Pharmacodynamic models are used to quantitatively describe nonlinear drug dose-responses and model drug-receptor relationships. These models are often described using combinations of nonlinear Hill functions, and allow for the modeling of drug saturation effects [9], [10], [11]. These pharmacodynamic nonlinearities are further increased with the fact that drugs administered in combination can have independent additive effects or can otherwise exhibit synergistic or antagonistic dose dependent behavior, further complicating the design of suitable combination therapies [12].
The challenge of designing treatment protocols that prevent escape is one that has been addressed by control theoretic methods. For cancer therapy, results in this spirit apply methods from optimal and receding horizon control [13], [14], as well as gain scheduling [15], to synthesize treatment protocols that are robust to parameter uncertainty, an inherent issue in all biological systems. The authors in [16], present a static multi-objective optimization formulation to solve the combination therapy problem for different initial tumor populations, when the drugs under consideration have additive, linear effects on cell viability. Proposed combination treatments were confirmed experimentally for different tumor initial conditions in a murine lymphoma model [17]. In the context of HIV and antiretroviral therapy, the authors in [18] propose a discrete time formulation that allows for the design of switching therapy strategies to delay the emergence of highly resistant mutant viruses. Recent results in [19] and [20], consider a simplified bilinear model and the optimal control problem is shown to be convex over a finite horizon for a predefined set of initial states.
There have been several attempts to deal with nonlinear HIV infection dynamics using model predictive control (MPC) to design optimal antiretroviral drug dosing strategies [21], [22]. An issue with the use of MPC is that an essential feature of the system, that of nonlinearities associated with drug binding, is linearized away. In particular, such an approach can lead to a model that underestimates the efficacy of a drug at lower concentrations, and over estimates its efficacy at high dosages unless a sufficiently small update time is taken. This latter restriction may then lead to strategies that are no longer realistic in a biomedical application, where it may be difficult to update the administered therapies at the frequency dictated by the MPC controller. In this paper, we take an alternative approach and attempt to design constant drug therapies by taking input non-linearities into account more explicitly.
In [23], we introduced a scalable, iterative algorithm for the principled design of targeted combination therapy concentrations that explicitly accounts for the evolutionary dynamics of a generic disease model. This algorithm was effective in generating robustly stabilizing controllers, while simultaneously allowing the designer to explore explicit trade offs between closed loop performance, sparsity in controller structure and gain minimization. Leveraging recent results from positive systems [24], we formulated this algorithm as a second order cone program (SOCP), which made the controller synthesis scalable. However it could not take into account a) the pharmacodynamics of the input, potentially suffering from over or underestimating gains, and b) the effects of synergistic or antagonistic drug combinations that can be modeled with additional nonlinear pharmacodynamic terms [12].
Here we propose a new algorithm that solves the combination therapy problem subject to the same design constraints (sparsity of the drug combination, maximum dosage and robustness constraints) formulated as an SOCP while addressing the non linear dynamics of individual drugs and of their combinations.
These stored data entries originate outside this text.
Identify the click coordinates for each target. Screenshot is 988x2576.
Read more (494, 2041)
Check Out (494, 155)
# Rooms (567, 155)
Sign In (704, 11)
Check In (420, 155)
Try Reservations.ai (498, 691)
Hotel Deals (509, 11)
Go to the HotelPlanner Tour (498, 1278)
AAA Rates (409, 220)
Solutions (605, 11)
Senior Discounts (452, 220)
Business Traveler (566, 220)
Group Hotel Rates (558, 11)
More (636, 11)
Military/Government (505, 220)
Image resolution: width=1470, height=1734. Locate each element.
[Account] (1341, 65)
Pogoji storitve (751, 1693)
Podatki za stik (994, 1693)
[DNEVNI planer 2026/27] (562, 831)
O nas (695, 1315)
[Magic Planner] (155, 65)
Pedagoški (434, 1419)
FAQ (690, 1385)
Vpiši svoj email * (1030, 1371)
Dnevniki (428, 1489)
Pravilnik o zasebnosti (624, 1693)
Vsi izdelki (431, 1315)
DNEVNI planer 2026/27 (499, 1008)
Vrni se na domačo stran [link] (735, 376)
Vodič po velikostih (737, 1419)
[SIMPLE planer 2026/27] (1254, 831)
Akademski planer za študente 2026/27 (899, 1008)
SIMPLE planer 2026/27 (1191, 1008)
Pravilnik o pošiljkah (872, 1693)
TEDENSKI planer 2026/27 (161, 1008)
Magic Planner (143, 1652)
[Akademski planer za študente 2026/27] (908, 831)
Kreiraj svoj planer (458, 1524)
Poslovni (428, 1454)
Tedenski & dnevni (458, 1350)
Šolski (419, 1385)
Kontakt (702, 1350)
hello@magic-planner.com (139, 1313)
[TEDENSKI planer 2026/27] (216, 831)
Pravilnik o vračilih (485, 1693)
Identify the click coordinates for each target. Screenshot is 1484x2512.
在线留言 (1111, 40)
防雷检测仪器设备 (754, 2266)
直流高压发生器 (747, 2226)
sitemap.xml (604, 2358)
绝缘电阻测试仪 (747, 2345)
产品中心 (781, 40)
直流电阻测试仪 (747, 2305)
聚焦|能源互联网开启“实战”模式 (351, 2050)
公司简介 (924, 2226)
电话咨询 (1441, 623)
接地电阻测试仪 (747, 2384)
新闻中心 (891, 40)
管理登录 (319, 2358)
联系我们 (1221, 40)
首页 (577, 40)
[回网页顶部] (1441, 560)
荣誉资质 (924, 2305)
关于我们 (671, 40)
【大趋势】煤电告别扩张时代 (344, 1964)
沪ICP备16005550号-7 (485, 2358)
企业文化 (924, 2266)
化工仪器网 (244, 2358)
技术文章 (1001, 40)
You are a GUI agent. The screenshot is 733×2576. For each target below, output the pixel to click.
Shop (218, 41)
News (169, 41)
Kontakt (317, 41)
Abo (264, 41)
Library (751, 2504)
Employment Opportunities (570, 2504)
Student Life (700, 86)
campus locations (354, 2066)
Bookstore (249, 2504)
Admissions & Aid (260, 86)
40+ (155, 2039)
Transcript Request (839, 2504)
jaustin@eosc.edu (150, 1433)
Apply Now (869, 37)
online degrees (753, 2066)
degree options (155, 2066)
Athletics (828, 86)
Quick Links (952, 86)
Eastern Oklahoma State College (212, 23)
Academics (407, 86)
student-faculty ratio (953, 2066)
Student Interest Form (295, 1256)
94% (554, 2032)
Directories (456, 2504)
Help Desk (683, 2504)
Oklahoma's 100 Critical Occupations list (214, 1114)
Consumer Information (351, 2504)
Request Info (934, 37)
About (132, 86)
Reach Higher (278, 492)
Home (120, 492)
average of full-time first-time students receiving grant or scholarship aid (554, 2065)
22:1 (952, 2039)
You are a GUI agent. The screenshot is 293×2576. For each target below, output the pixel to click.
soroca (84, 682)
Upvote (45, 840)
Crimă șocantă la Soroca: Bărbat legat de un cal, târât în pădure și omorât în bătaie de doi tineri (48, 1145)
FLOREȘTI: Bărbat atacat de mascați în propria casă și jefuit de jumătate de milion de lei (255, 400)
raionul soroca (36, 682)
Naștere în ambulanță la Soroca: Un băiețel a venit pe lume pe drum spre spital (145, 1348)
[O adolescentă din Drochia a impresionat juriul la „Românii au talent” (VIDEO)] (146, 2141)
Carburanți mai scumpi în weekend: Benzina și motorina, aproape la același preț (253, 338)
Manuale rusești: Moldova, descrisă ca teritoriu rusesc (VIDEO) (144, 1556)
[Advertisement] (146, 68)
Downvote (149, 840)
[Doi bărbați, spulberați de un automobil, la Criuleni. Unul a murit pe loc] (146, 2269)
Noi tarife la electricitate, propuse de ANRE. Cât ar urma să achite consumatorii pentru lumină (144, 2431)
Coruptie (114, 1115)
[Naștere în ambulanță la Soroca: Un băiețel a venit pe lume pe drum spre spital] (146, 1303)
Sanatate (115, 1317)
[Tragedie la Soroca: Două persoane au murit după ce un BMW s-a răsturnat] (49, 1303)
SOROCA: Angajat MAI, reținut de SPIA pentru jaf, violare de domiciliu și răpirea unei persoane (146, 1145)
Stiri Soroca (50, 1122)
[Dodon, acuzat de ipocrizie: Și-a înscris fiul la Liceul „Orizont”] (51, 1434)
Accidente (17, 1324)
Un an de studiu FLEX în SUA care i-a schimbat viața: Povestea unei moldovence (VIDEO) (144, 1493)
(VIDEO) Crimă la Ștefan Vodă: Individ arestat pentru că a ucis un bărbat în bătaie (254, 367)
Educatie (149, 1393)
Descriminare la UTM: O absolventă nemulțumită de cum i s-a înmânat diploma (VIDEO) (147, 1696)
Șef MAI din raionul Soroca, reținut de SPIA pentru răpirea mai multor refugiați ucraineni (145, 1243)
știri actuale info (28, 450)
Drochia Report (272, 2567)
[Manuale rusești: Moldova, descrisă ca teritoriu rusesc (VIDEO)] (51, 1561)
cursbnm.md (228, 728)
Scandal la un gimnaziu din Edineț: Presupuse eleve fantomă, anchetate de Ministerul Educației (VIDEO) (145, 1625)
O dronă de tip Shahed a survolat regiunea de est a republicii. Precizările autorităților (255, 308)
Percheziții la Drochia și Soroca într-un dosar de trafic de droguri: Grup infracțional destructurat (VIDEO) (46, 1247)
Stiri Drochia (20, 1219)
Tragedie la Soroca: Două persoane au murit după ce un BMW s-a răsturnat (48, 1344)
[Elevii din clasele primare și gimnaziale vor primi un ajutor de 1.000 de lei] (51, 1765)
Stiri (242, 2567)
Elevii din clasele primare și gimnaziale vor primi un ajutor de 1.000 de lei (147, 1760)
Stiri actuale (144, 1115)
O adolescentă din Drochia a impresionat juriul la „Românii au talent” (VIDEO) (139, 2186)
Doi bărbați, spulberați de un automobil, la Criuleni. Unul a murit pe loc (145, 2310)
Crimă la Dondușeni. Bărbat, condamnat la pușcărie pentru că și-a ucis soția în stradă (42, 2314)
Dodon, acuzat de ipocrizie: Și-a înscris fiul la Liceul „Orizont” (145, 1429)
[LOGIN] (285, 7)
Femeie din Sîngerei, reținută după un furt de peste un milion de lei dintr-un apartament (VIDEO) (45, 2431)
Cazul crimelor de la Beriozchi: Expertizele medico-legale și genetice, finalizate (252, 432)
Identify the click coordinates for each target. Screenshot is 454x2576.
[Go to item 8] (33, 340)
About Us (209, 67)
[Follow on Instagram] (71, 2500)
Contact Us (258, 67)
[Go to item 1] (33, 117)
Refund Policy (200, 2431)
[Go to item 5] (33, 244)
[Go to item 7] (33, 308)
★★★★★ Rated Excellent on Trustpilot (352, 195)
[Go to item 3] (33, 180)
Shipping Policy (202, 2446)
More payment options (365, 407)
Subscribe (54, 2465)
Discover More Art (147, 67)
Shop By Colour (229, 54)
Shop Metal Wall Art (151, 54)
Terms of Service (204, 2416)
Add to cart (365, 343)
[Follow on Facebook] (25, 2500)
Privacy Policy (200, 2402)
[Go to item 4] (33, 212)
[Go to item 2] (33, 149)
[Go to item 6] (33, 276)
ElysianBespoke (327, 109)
In particular, through the piecewise linearization of individual and combination drug pharma-codynamics, in conjunction with a branch and bound like algorithm for the effective search through these linear phar-macodynamic modes, we reduce the combination therapy problem to applying the SOCP formulation from [23] to a set of pharmacodynamic modes.
The main contribution of this paper is an algorithm for the systematic design of sparse, small gain feedback strategies to stabilize the evolutionary dynamics of a generic disease model and general nonlinear pharmacodynamics models, which support synthesis of feedback strategies in light of highly nonlinear drug dynamics.
The article is structured as follows: In Section II, we recall the extended quasispecies evolutionary dynamics model that encodes replication, mutation and neutralization and summarize relevant results in controller design of positive systems and introduce the pharmacodynamics of a non competitive additive drug binding model. In Section III, we present our combination therapy synthesis algorithm as well as an algorithm designed to increase the scalability of the formulation. Section IV illustrates our algorithm in the context of an additive drug interaction example, that of the HIV antibody therapy design problem previously studied in an experimental setting [25], where the drugs act independently and additively. Section V ends with concluding remarks and directions for future work.
II. PRELIMINARIES
A. Notation
ℝ+ denotes the set of nonnegative real numbers. The inequality X > 0, (X ≥ 0) means that all elements of the matrix or vector X are positive (nonnegative). X ≻ 0 means that X is a symmetric and positive definite matrix. The matrix A ∈ ℝn×n is said to be Hurwitz if all eigenvalues have negative real part. Finally, the matrix is said to be Metzler if all off-diagonal elements are nonnegative. Define 1n to be the vector of all ones of dimension n. The induced matrix norm for a matrix M ∈ ℝr×m is where
. Let G(s) = C(sI – A)−1 B + D be a r × m matrix transfer function. The induced norms of the corresponding impulse response g(t) = Ce AtB + Dδ(t) are
for
, given that
is the convolution of g and w. Finally we refer to the ∞-induced robust controller as the
controller as is customary in the robust control literature.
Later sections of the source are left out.